The agency estimates the state’s bear population to be about 20,000, which is in line with previous years.

Over the last three years, more than 10,000 bears were taken in the state, according to Mark Ternent, a veteran Game Commission bear biologist who serves as a regional wildlife biologist for the agency’s Northcentral Region Office.

“Although that sounds like a lot, it’s the third time it’s happened in the Commonwealth since 2003,” Ternent said. “Last year’s record bear harvest removed 20 to 25 percent of the state’s substantial bear population, but it isn’t expected to produce significant declines in bear numbers.”

Further boosting the chance of another record harvest is an increase in hunting opportunity this year, as an additional week was added to the archery bear season and the general season will include a Sunday (Nov. 22), giving hunters an entire weekend to pursue bruins.

Wenner said back-to-back record harvests could result in a decrease in the population, and that wouldn’t necessarily be a bad thing in the northeast. Bear complaints from residential areas and crop damage issues continue to increase, he said, and a slight drop in the population could alleviate those problems.

Like the rest of the state, things are off to a good start in the northeast region. Last year, 460 bears were taken in the archery and muzzleloader seasons in the region. As of Nov. 5, this year’s harvest stood at 496. That’s not the only thing trending up heading into the general bear season. As of Oct. 25, bear license sales were up by more than 17 percent over last year, when a record 202,043 bear licenses were sold. About a month ahead of the four-day regular firearms bear season, more than 191,000 hunters bought their 2020 bear licenses.

But with a sizable percentage of the harvest occurring before the general season starts, will that lessen the chance for hunters hitting the woods Nov. 21? Wenner doesn’t believe it will, but hunters have to change their approach.

“During the early seasons, the focus is to hunt over food sources such as corn fields. In the rifle season, hunters should focus more on habitat. The rifle and extended seasons (which runs concurrently with portions of the statewide deer season), there is a lot more hunter pressure and that habitat, such as swamps and clearcuts, becomes more critical to bears as they are pushed,” he said.

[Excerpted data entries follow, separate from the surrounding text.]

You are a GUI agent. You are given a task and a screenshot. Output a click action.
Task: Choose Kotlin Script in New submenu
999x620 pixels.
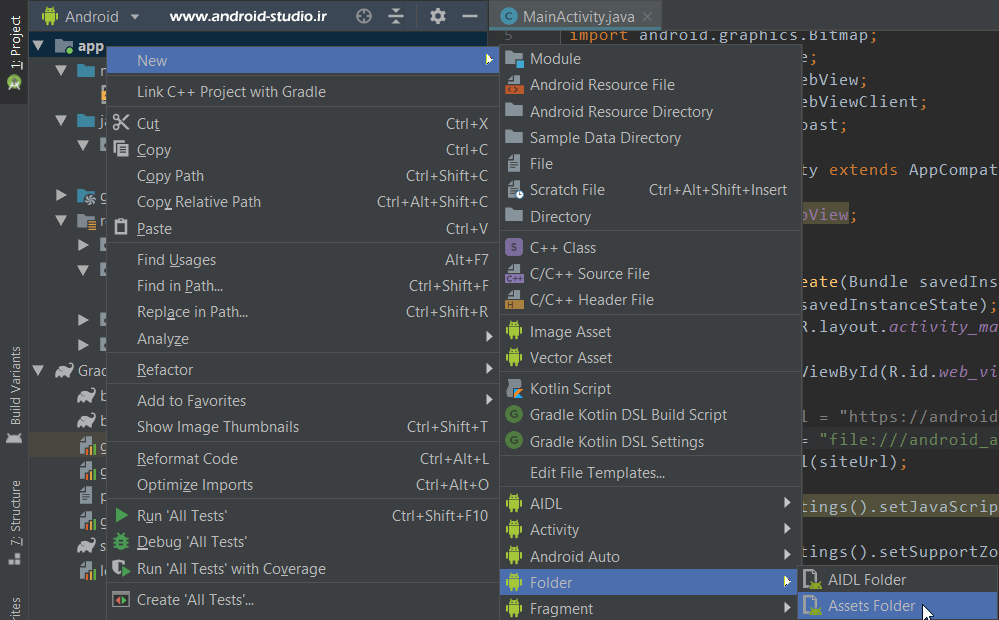tap(570, 388)
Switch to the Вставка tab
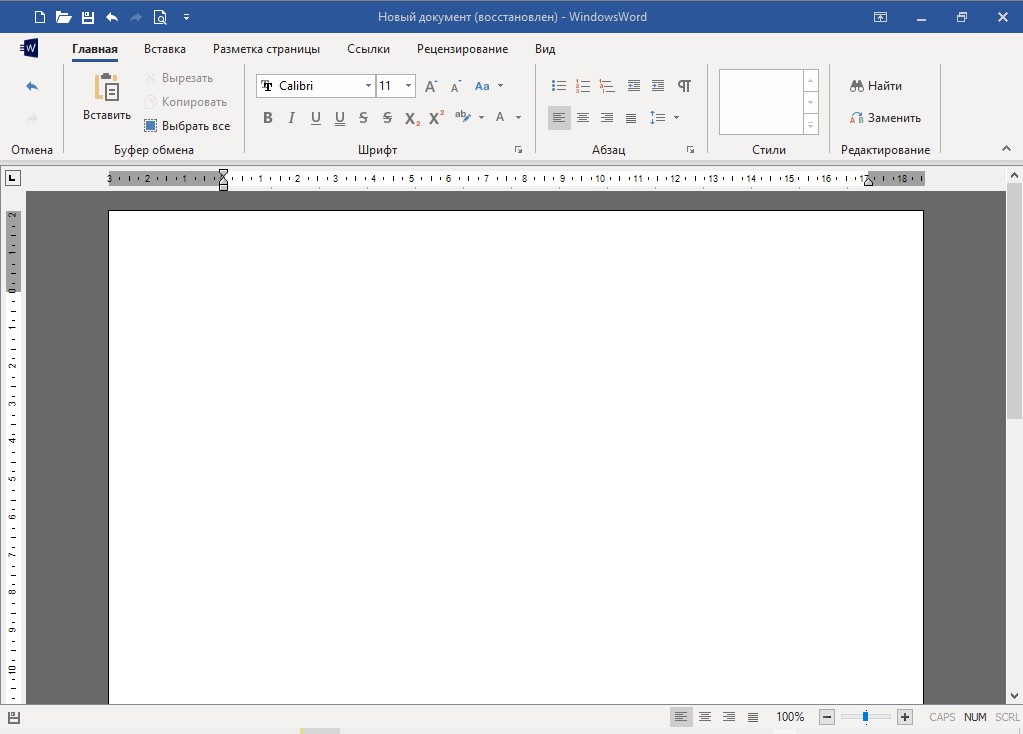This screenshot has width=1023, height=734. click(x=164, y=49)
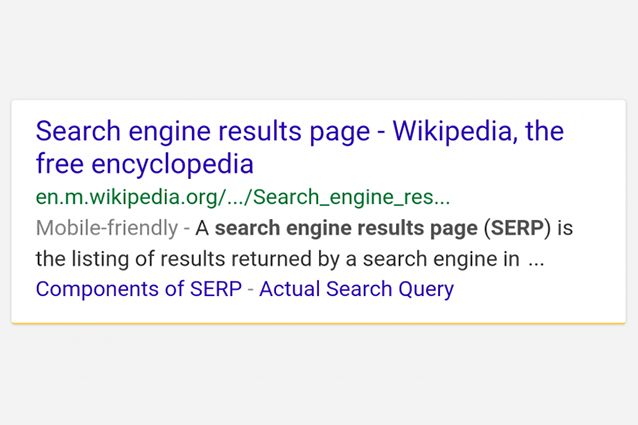Click the gray background above the result card
Image resolution: width=638 pixels, height=425 pixels.
[319, 50]
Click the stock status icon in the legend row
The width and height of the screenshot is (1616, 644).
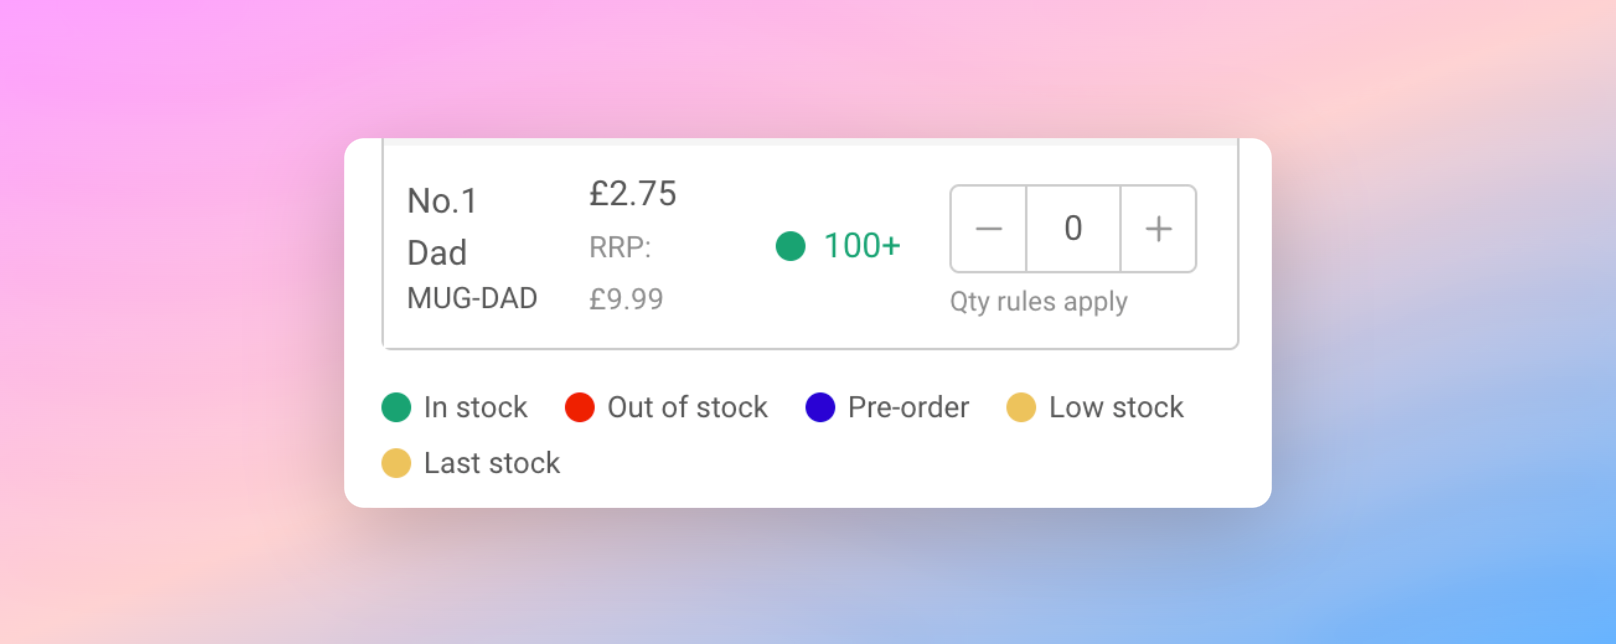(x=396, y=407)
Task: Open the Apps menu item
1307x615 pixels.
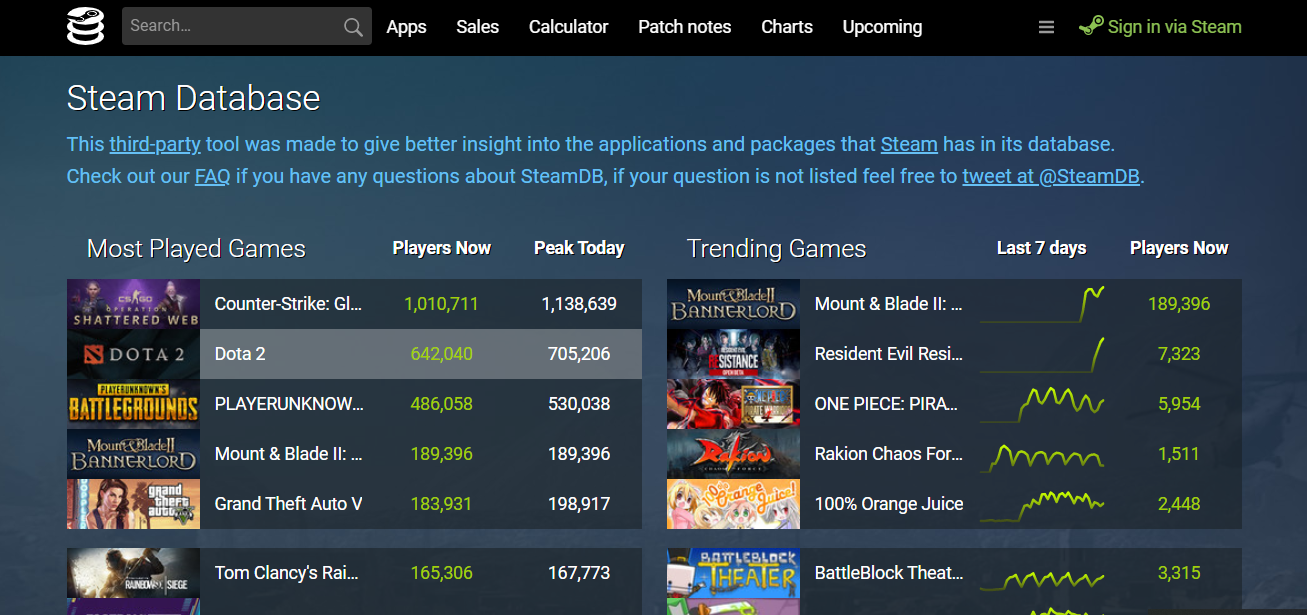Action: (406, 27)
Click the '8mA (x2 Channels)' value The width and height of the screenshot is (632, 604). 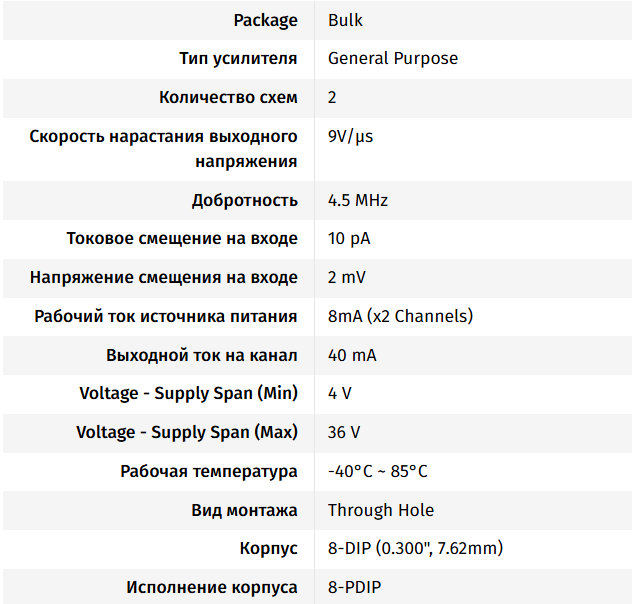(x=400, y=316)
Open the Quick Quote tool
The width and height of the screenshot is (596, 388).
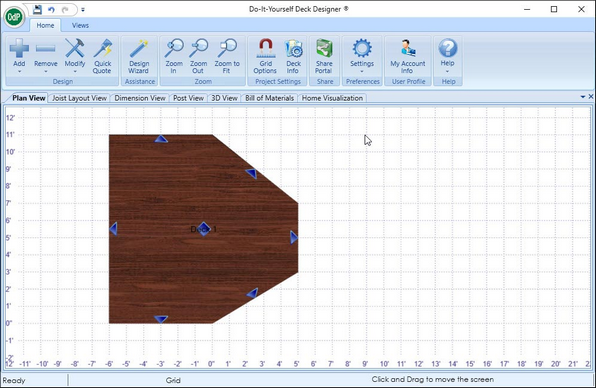click(103, 56)
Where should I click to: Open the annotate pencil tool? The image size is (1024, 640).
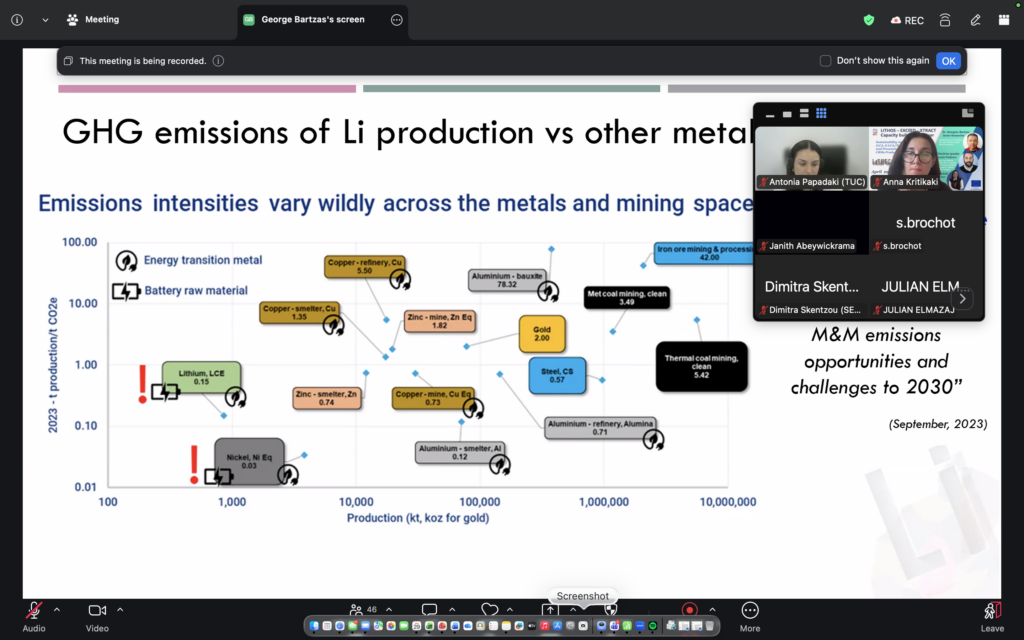pyautogui.click(x=975, y=20)
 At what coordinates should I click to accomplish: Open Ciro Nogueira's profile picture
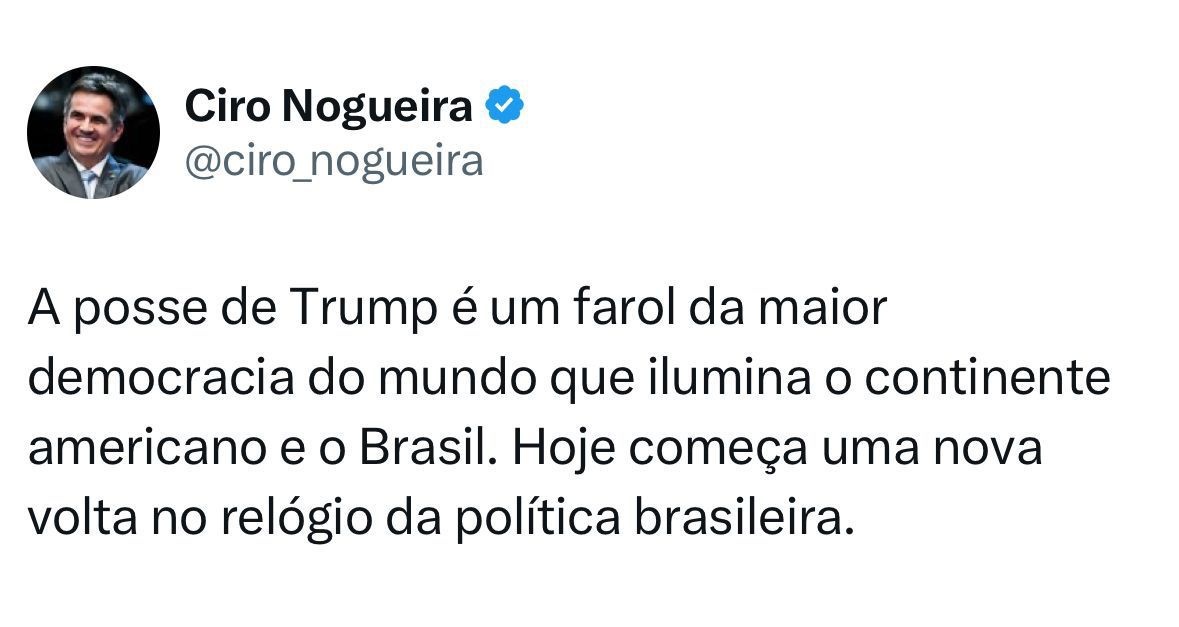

“Are there less bears available in the rifle season? Yes. But the opportunity is still there and it would be silly to pack it in.”

Wenner expects the opening weekend of bear season to be busy with the addition of Sunday, which he said will be another high participation day.

When it comes to Sunday hunting, however, he said there is a major change for the extended bear season. The start of the firearms deer is Nov. 28, and the following Sunday (Nov. 29) is also open this year for the first time. Because Sundays are for single species only, Wenner said just deer can be hunted that day and the extended bear season will start Monday, Nov. 30.

In addition to bear numbers and hunting opportunity, the aspect that routinely garners the most attention each year is the possibility to harvest one of the many enormous bruins found in the state.

The largest bear taken last season was an 813-pound male harvested on the opening day of the general season in Smithfield Twp., Monroe County, by Victor M. Vassalluzzo of Kintnersville.

“Our capture records from the summer and fall show numerous bears over 500 pounds that we tagged and released,” Wenner said. “They easily packed on 100 pounds or more since then, so there’s definitely some heavyweights out there.”